In the 17th century, the mathematician and scientist Isaac Newton came up with three laws of classical mechanics concerning motion of bodies in the Universe. These laws describe the relationship between the motion of an object and the forces acting on it. In physics, objects have a property called mass, measured in kg in the SI system (This stands for Système International d'Unités, the standard system of units used in science and engineering)
1. Newton's First Law of Motion: Rest or Uniform Motion
Basically, this means that if for instance a ball is lying on the ground, it will stay there. If you kick it into the air, it will keep moving. If there was no gravity, it would go on for ever. However, the external force, in this case, is gravity which causes the ball to follow a curve, reach a max altitude and fall back to the ground. Friction from air also slows it down.
Another example is when you put your foot down on the
accelerator and your car increases in speed. When you take your foot off
the accelerator, the car slows down, The reason for this is that
friction at the wheels and friction from the air surrounding the vehicle
(known as drag) causes it to slow down. If these forces were magically
removed, the car would stay moving forever.

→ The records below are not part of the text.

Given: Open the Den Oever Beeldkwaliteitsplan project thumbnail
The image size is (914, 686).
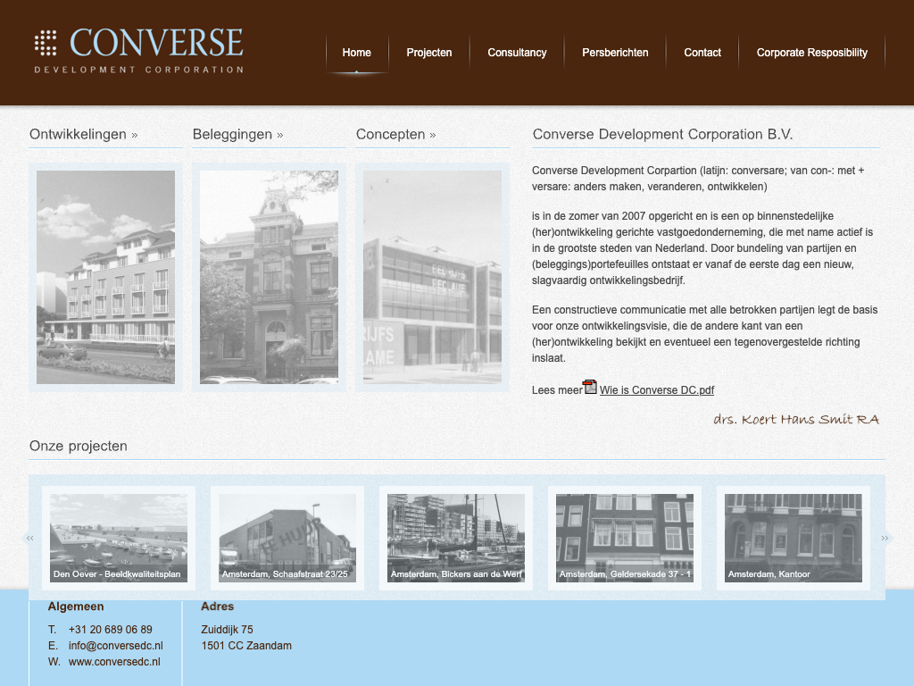Looking at the screenshot, I should [x=119, y=538].
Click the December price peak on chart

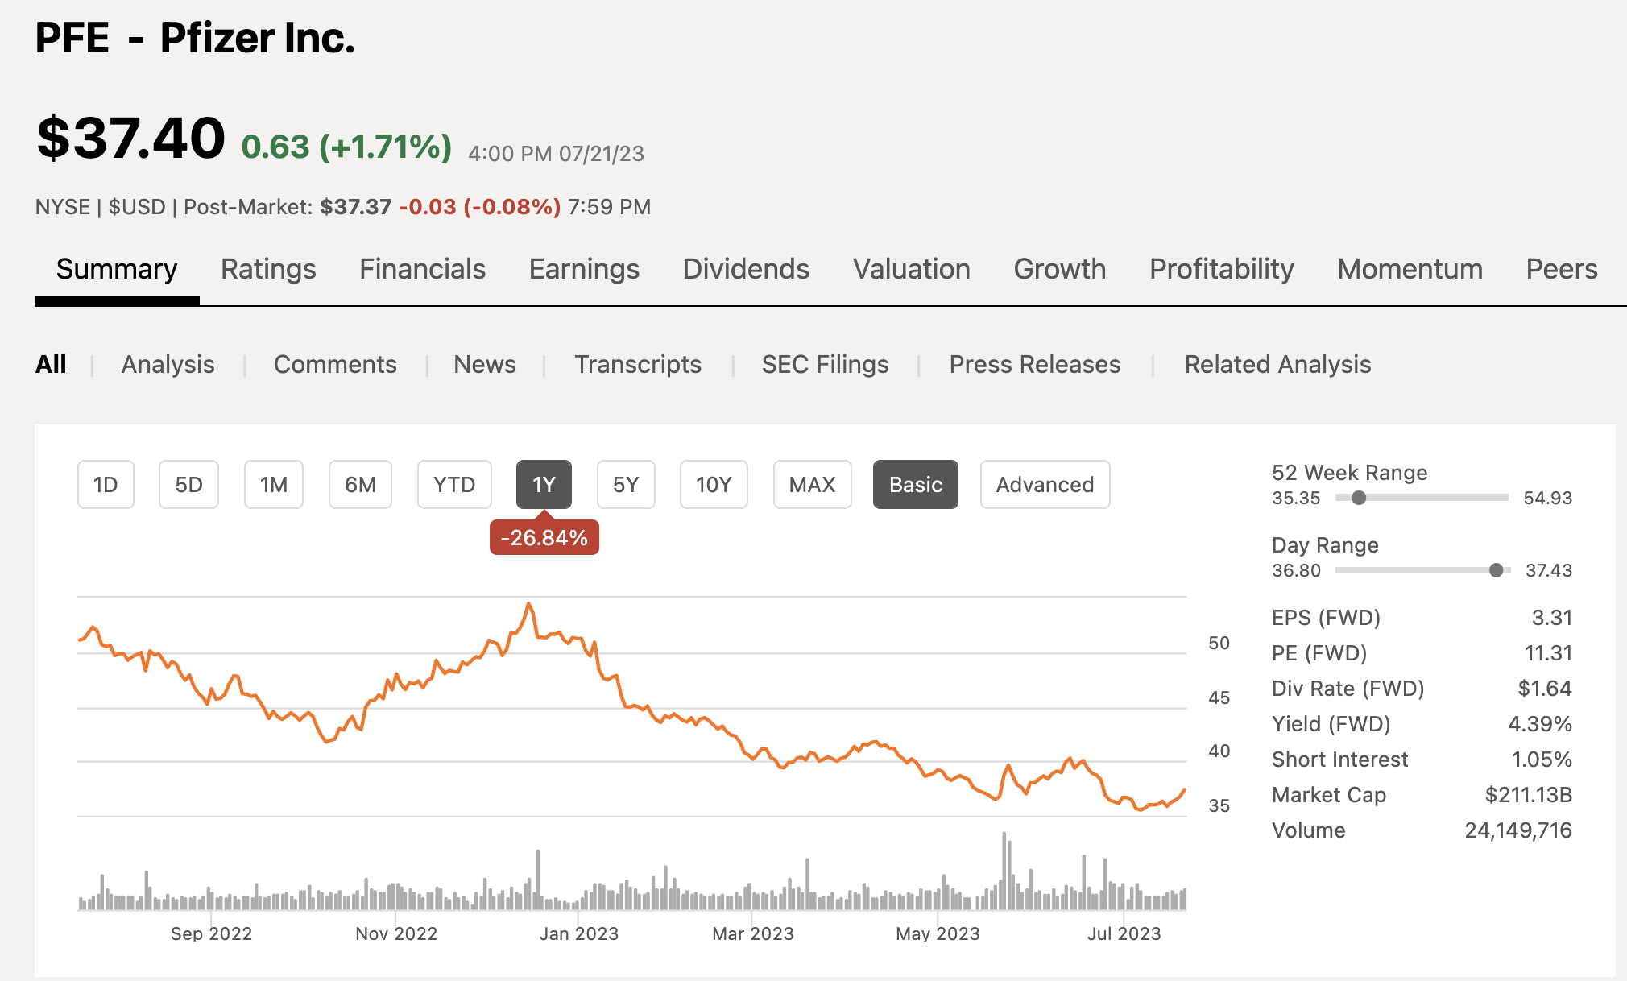[x=529, y=603]
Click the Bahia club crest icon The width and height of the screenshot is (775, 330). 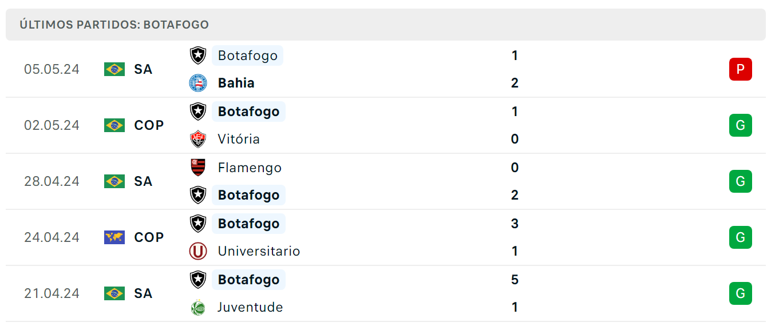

There are three scenarios for the first law: Two for when a body is at rest and one for when it's in motion.
Body at Rest
There are two scenarios for a body at rest:
Scenario 1: No forces acting on the body
In the example of a body floating in deep space, far from any planets or stars, where it isn't influenced by gravity, it will stay in this position at rest forever. In reality of course, it will always be influenced by gravity, even at huge distances, although the effect may be tiny. In the diagram below, the body is given the symbol m, representing its mass. The body doesn't have to be in space of course, but this is an extreme example of a body so remote, that there are extremely small forces acting on it.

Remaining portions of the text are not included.